### TASK TO COMPLETE
Go line by line through the data and copy those with the word "agent".

:: EXCERPTED DATA ::

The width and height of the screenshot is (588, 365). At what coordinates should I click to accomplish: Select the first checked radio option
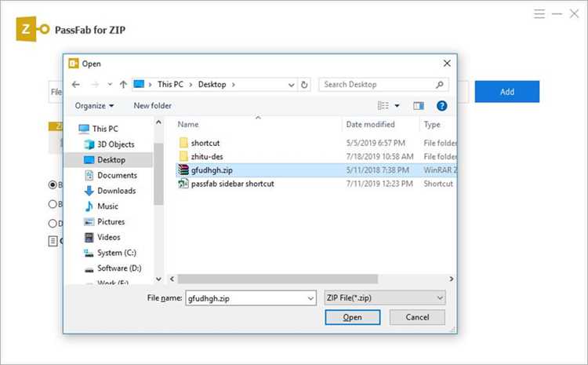click(53, 184)
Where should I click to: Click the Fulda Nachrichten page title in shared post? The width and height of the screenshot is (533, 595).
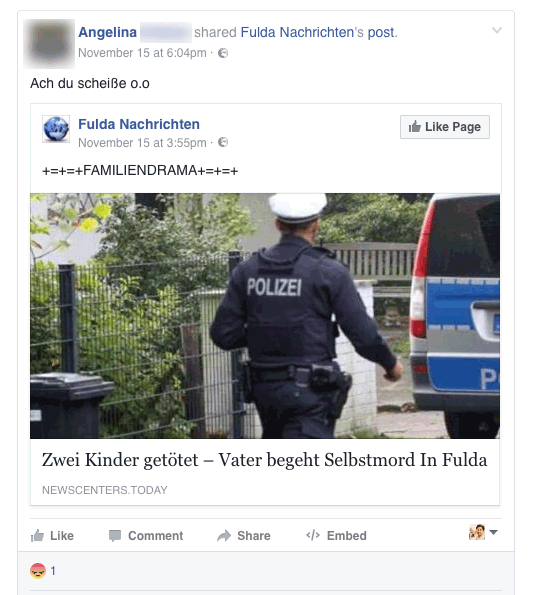139,124
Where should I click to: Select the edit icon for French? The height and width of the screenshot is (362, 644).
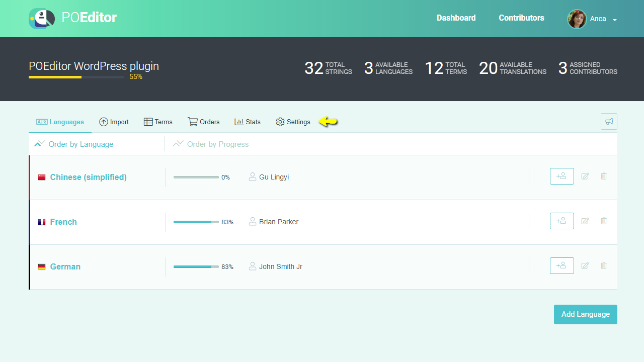[x=585, y=221]
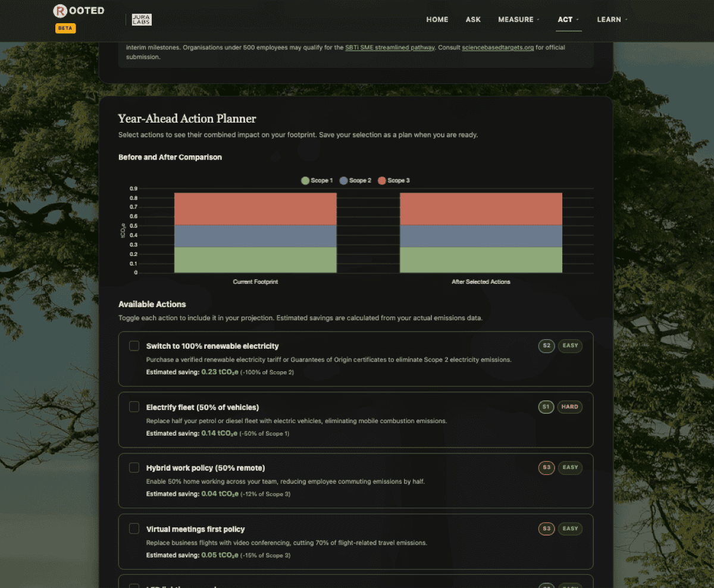The width and height of the screenshot is (714, 588).
Task: Click the Rooted "R" logo icon
Action: click(x=61, y=10)
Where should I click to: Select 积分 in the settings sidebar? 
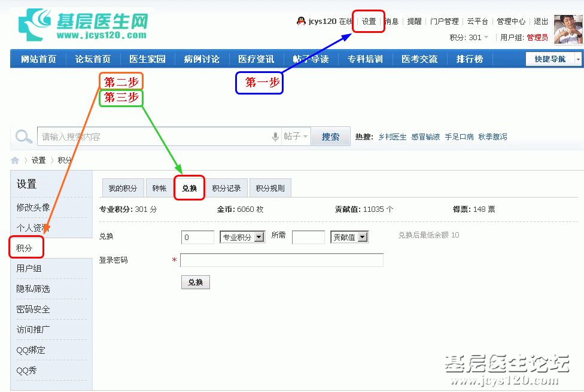point(25,248)
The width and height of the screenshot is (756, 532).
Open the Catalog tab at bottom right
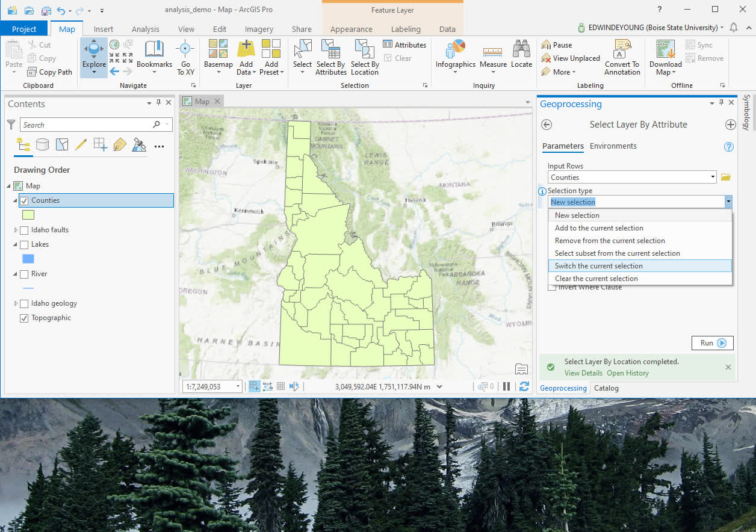[606, 388]
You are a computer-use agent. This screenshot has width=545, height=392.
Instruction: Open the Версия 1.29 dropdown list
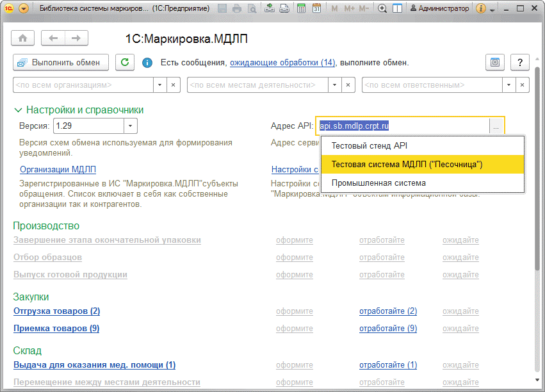131,126
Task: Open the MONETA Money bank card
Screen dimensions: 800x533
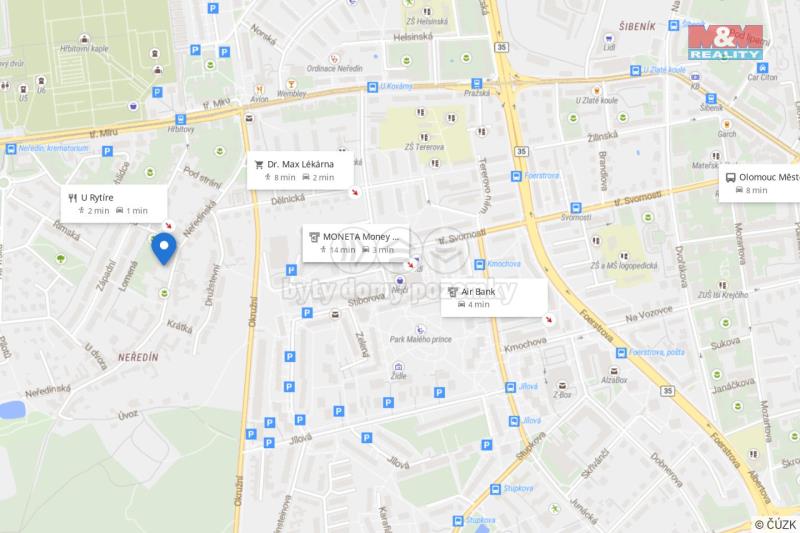Action: tap(356, 243)
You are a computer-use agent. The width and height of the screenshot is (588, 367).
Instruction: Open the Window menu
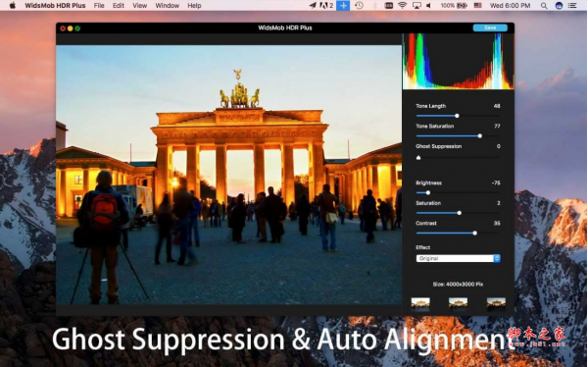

:::

### TASK RESULT
You are a computer-use agent. This screenshot has width=545, height=392.
You are a computer-use agent. The width and height of the screenshot is (588, 367).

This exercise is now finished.